Mas a Igreja parece ter mecanismos intrínsecos que combatem o anonimato: você se aproxima do cálice, deve dizer seu nome; você participa do rito da Santa Unção, deve dizer seu nome. O sacramento do arrependimento no rito da confissão vai um passo além: você deve revelar tudo o que está em sua consciência e, de fato, conversar com outro membro da Igreja, um padre, e dizer seu nome. Por assim dizer, somos forçados a romper essa casca de anonimato em que alguns de nós nos encontramos antes de nos aproximarmos do cálice.

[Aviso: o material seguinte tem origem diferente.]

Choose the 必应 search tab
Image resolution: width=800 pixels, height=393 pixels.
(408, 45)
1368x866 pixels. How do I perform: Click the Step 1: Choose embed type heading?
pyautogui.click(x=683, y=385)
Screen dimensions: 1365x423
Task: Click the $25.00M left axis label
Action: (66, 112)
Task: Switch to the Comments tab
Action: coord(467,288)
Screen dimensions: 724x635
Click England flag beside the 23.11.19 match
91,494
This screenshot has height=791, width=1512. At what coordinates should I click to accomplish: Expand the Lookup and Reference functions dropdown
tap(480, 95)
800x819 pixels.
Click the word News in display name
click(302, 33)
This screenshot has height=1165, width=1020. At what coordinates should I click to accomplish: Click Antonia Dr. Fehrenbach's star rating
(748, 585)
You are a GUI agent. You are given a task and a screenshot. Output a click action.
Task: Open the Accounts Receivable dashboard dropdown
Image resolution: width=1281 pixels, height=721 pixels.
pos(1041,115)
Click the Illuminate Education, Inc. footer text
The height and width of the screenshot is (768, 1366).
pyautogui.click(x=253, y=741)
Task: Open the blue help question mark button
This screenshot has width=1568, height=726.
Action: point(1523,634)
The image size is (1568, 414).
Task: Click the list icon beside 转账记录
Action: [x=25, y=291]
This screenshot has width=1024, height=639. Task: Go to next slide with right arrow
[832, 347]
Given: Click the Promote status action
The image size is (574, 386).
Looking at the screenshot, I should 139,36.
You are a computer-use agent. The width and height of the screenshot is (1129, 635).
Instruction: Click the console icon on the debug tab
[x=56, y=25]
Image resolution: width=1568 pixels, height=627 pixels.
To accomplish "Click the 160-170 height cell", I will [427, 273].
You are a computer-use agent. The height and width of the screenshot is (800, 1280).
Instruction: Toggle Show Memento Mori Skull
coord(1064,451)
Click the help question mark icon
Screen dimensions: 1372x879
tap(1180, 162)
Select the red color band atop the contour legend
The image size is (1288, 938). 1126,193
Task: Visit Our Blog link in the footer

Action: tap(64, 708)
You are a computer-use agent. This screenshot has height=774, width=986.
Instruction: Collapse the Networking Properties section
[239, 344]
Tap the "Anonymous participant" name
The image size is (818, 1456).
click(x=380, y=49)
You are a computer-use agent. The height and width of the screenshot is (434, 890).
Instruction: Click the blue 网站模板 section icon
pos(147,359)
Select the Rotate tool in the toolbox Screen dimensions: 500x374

Para o bem dos muitos fiéis que se encontram nessa existência móvel e muito anônima, acredito que seja sábio que a Igreja Russa mantenha a exigência de que se confesse pelo menos antes de se aproximar do cálice. Embora alguns de nós estejamos estabelecidos em paróquias tradicionais e não possamos nos identificar com o que descrevi, devemos perceber que, para alguns fiéis, essa "casca de anonimato" é muito real. Para essas pessoas, a confissão facilita sua comunhão com Cristo por meio da capacidade de se comunicar com outro membro da Igreja, neste caso, um padre.
É claro que essa prática exige discernimento pastoral, e muitas vezes tenho visto padres e bispos abordarem a prática da Confissão-Comunhão com tal discernimento. É desnecessário dizer que o exposto acima não é nada mais nem menos do que minha opinião pessoal.